- [Data section]:
Start of Block
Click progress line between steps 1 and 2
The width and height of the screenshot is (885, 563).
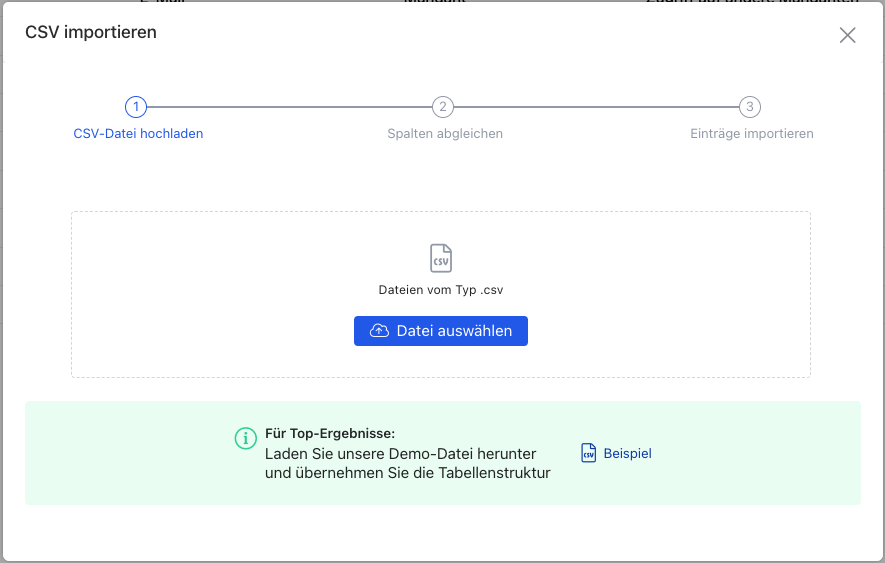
End of Block
Start of Block
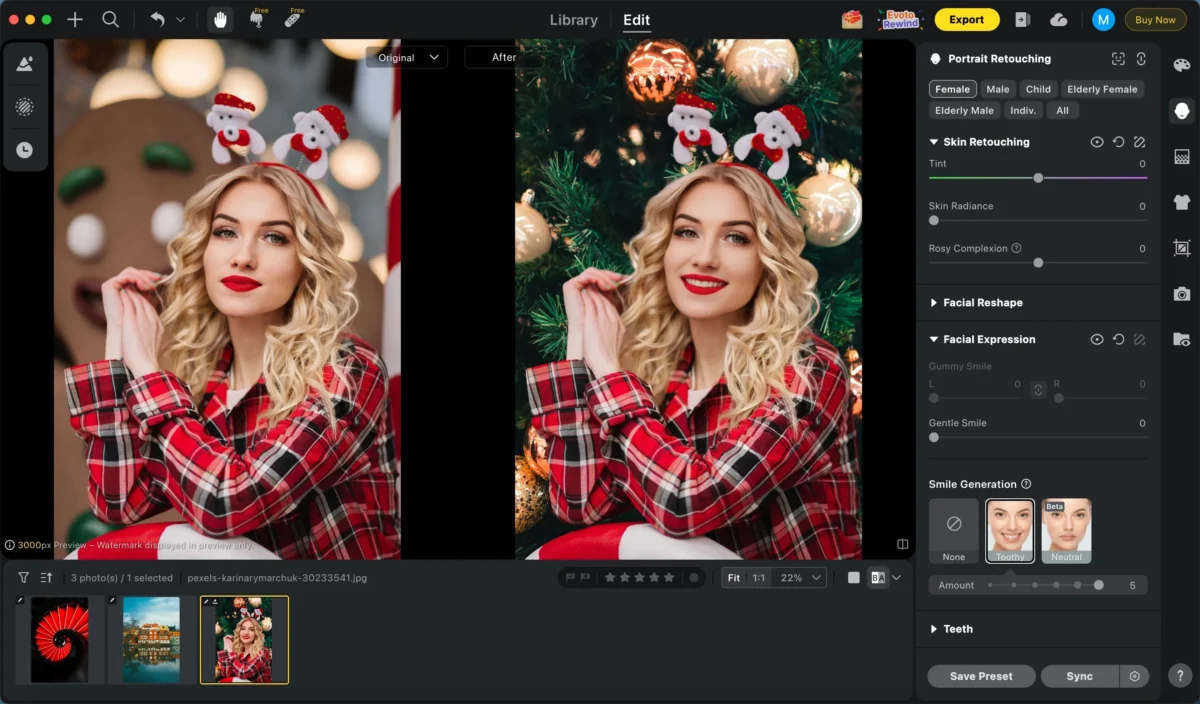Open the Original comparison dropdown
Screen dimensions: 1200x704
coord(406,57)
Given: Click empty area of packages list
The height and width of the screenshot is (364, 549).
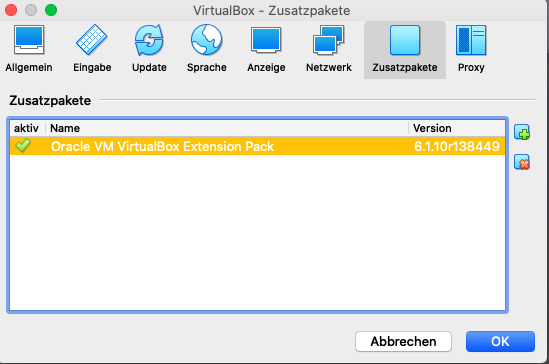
End of Block
Start of Block
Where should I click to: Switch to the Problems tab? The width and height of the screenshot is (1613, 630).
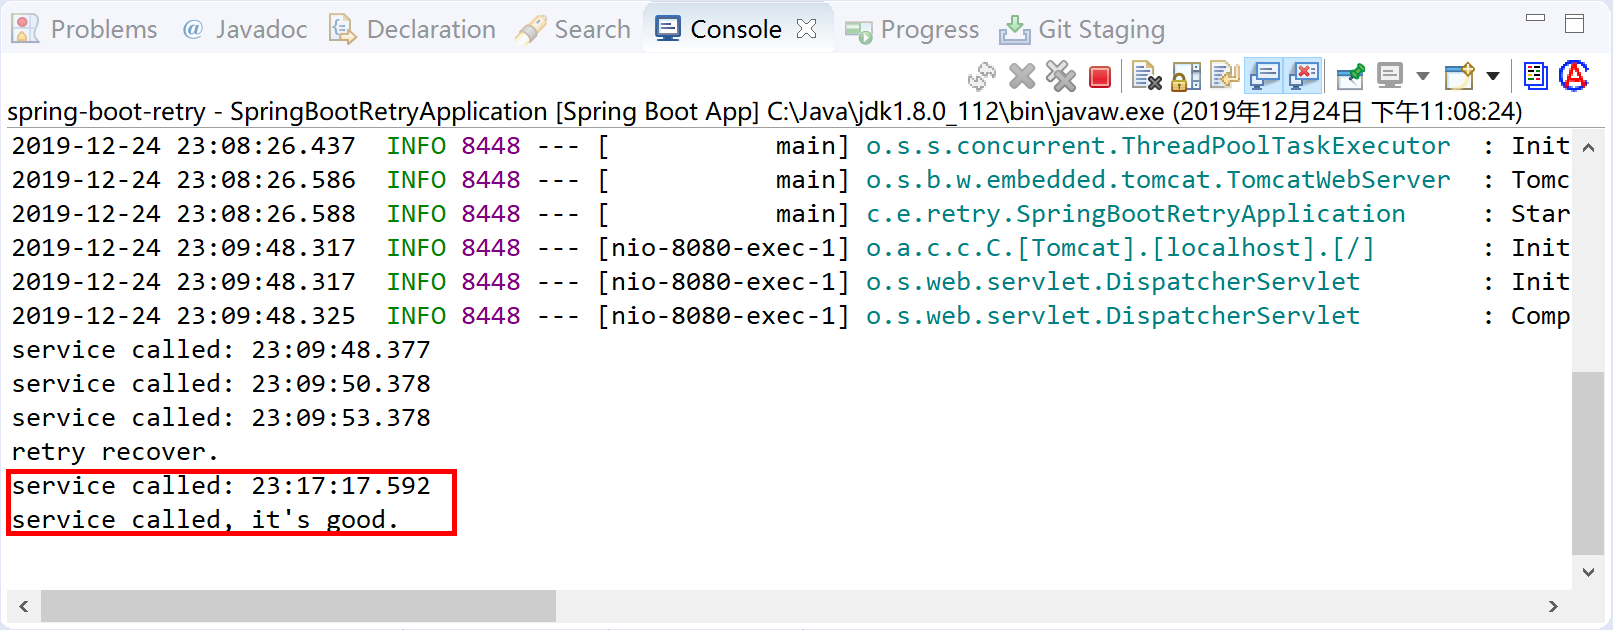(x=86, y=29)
End of Block
- [What is needed]: Copy the records above exactly, beginning at the line that contains "Given: Click empty area of packages list" and stopping after the line that contains "The height and".

- [Answer section]:
Given: Click empty area of packages list
The height and width of the screenshot is (364, 549).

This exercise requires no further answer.